(独)農業環境技術研究所は7月22日、(独)海洋研究開発機構と共同で、世界のコムギとコメの出来具合を収穫の3カ月前に予測する豊凶予測手法を開発したと発表した。
■「短期気候変動予測モデル」を活用
近年、多くの国々でコムギやコメの輸入量が増加し、輸出国の不作や国際市場価格の上昇が開発途上地域の低所得層の栄養状態を悪化させる一因になっている。こうしたことから世界の穀物生産の動向を高い確度で監視できるシステムの開発が求められている。
しかし、季節予測による主要穀物の豊凶予測は、一部の地域で行なわれているものの、世界規模で行なえるまでにはいたっていない。

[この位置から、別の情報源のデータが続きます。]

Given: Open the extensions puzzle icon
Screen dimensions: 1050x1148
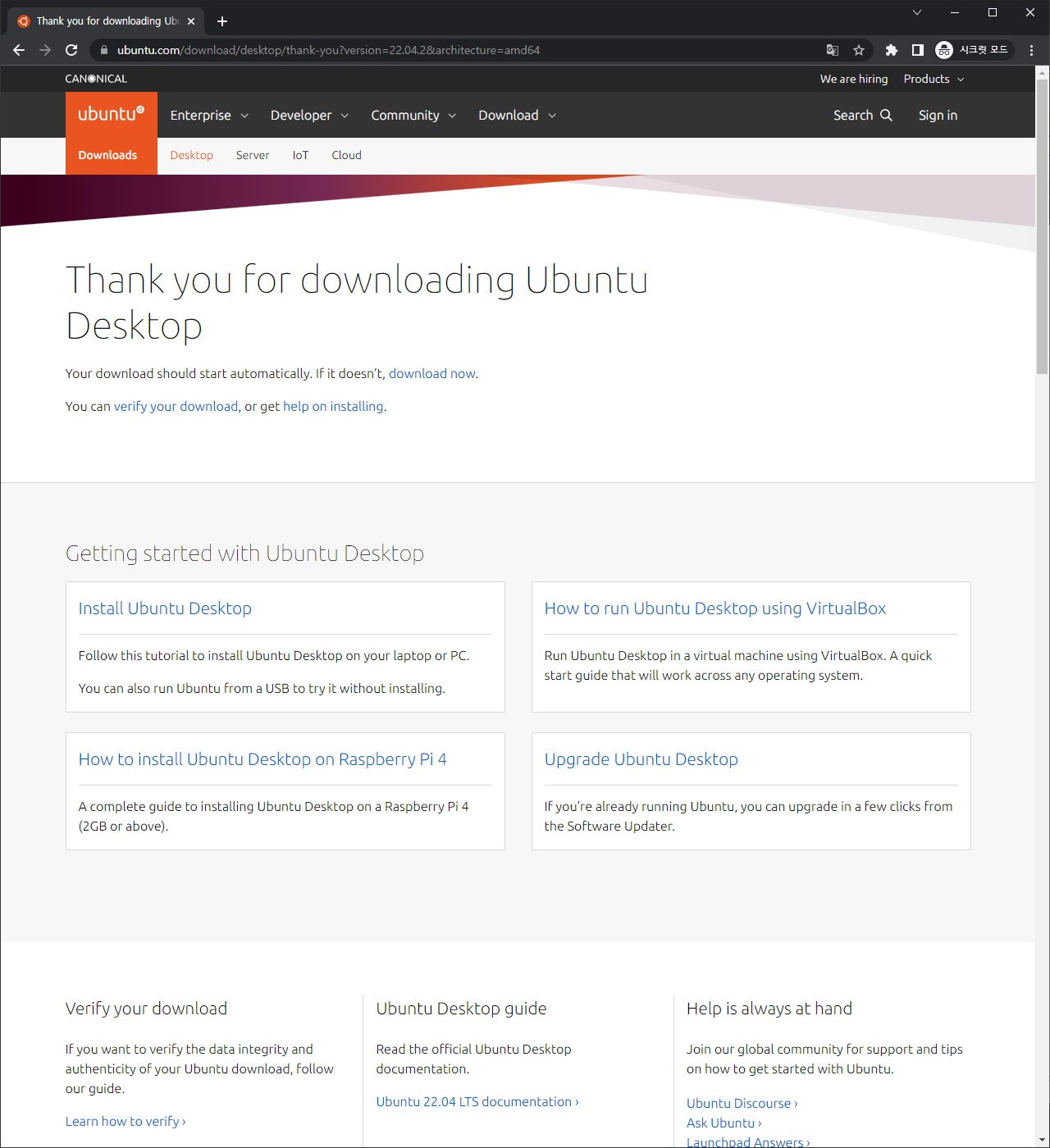Looking at the screenshot, I should pyautogui.click(x=891, y=50).
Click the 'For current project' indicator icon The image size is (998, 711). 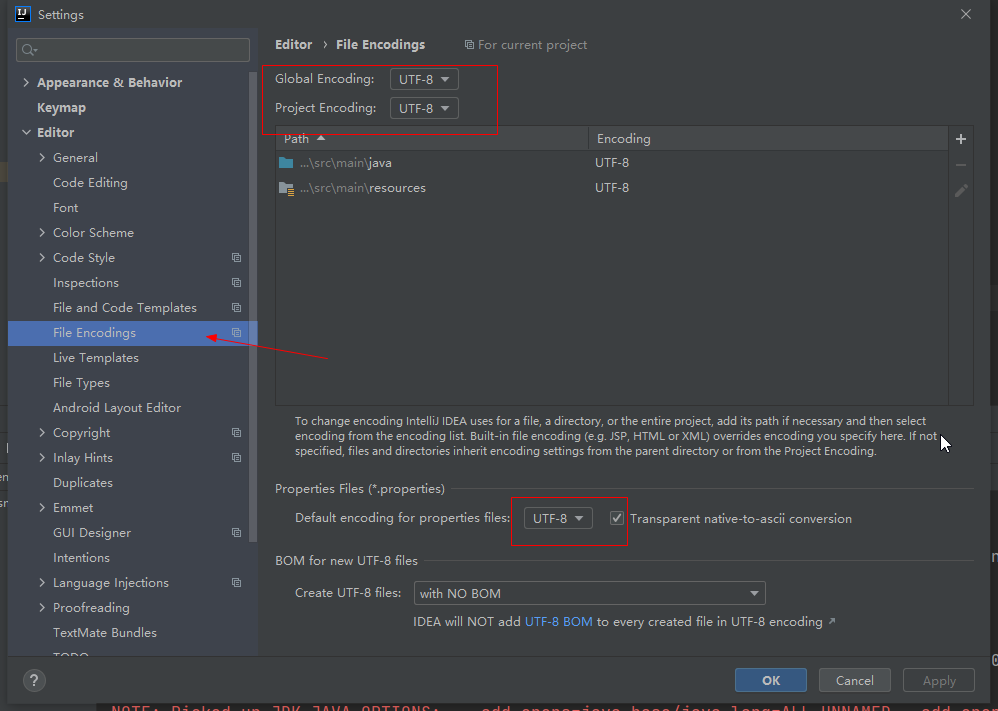coord(468,44)
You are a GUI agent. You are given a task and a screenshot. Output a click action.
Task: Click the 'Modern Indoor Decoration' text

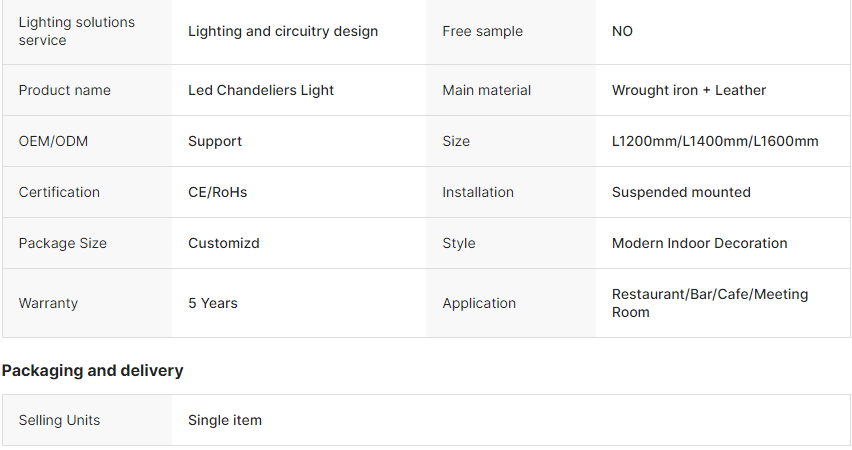pos(699,243)
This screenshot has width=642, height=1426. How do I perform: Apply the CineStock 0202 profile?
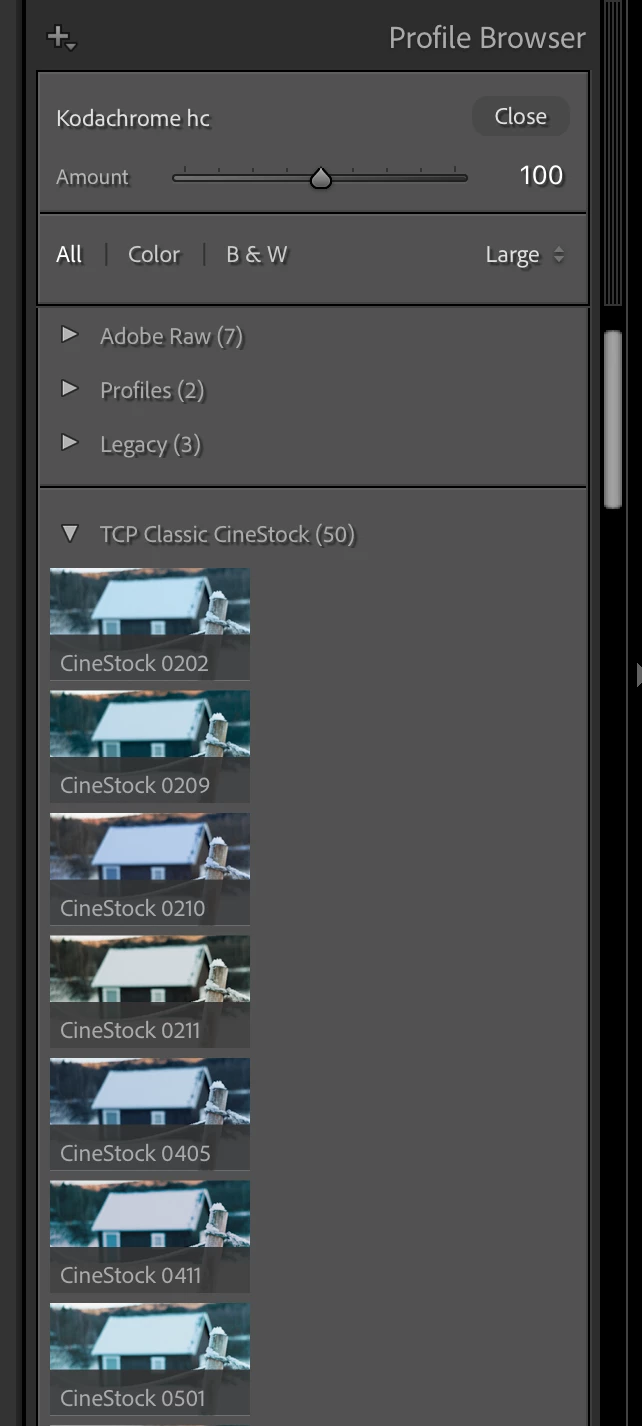(x=150, y=624)
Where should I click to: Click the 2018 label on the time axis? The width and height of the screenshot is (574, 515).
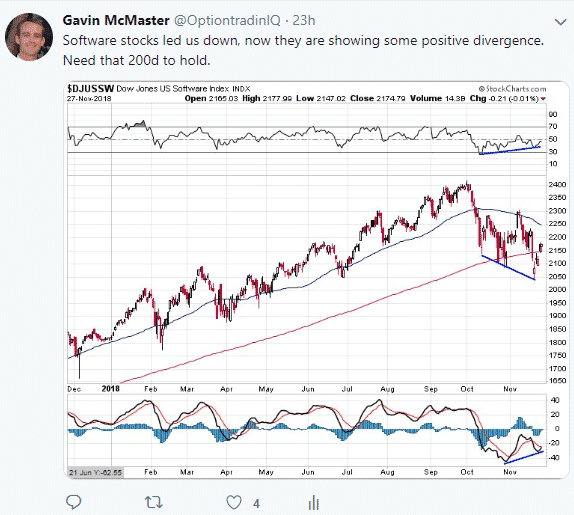111,388
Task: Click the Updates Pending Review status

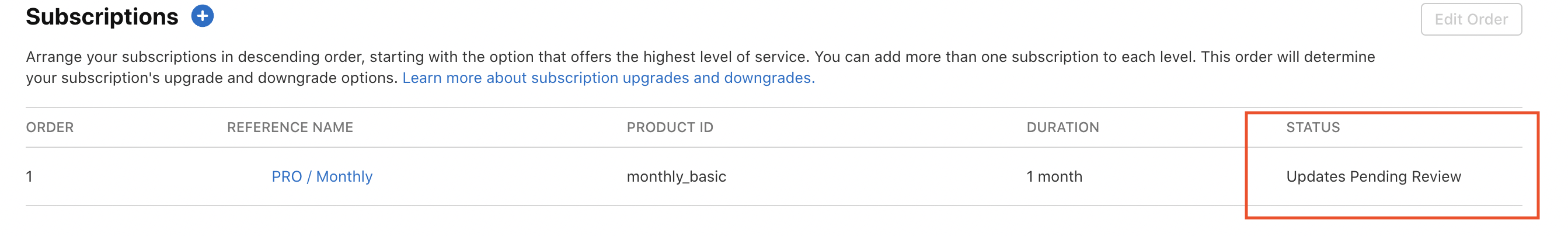Action: click(1372, 177)

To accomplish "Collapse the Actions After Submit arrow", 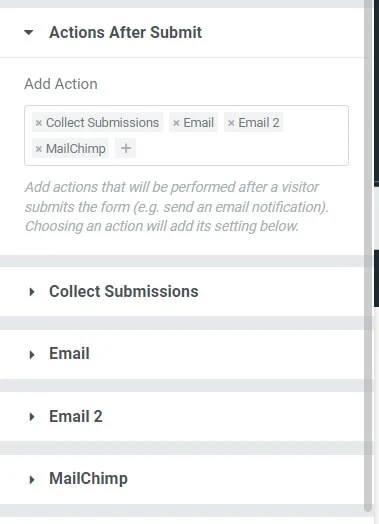I will coord(29,32).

それに対し、今回の手法は、世界各地のコムギ、コメの豊凶を予測できるようにしようというもので、豪・英・米の研究者の協力を得て開発した。
この豊凶予測手法は、海洋研究開発機構が開発した「短期気候変動予測モデル」を活用して生育後期3カ月の気温と土壌水分量の予測(季節予測)を行なってコムギとコメの収量を収穫の3カ月前に推定するという方式。
同研究所は、この予測手法により「これまでオーストラリアなど限られた地域で行なわれていた気象条件のみに基づく豊凶推定が世界規模で可能になった」とし、「コムギとコメの豊凶を世界の栽培面積の約2割について、収穫3カ月前に予測できた」といっている。